## AIM OF THE EXERCISE:
With the line containing "Open the 言語(Language) menu" as the start and the line containing "Task: Open the sort order menu icon" as the end, transcribe that span of the entries below exactly, including both.

## INFORMATION SHOWN:
-- Opening Marker --

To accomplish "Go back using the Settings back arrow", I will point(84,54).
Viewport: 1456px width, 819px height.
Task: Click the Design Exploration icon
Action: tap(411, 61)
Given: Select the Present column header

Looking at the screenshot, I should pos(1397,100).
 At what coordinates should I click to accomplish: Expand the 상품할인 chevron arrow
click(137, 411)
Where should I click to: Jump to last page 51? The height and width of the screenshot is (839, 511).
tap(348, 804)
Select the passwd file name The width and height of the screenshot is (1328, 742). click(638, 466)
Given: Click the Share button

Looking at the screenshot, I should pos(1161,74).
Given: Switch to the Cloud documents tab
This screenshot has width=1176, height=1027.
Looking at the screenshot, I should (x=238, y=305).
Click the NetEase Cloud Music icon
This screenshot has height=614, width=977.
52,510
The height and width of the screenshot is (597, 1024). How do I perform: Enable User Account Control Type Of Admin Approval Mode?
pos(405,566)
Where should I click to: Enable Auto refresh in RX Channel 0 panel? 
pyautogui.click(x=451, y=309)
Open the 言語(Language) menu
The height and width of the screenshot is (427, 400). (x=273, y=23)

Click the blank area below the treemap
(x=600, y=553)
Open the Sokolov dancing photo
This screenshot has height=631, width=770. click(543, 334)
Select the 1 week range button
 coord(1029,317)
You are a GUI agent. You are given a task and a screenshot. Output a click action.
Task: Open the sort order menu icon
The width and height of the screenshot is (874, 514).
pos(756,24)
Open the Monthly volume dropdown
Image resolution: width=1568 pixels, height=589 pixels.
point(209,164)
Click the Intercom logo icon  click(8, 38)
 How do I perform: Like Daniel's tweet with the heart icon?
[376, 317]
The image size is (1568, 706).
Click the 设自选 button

-- Closing Marker --

## EXERCISE OUTPUT:
Open the 言語(Language) menu
The height and width of the screenshot is (427, 400). (x=273, y=23)

Click the blank area below the treemap
(x=600, y=553)
Open the Sokolov dancing photo
This screenshot has height=631, width=770. click(543, 334)
Select the 1 week range button
 coord(1029,317)
You are a GUI agent. You are given a task and a screenshot. Output a click action.
Task: Open the sort order menu icon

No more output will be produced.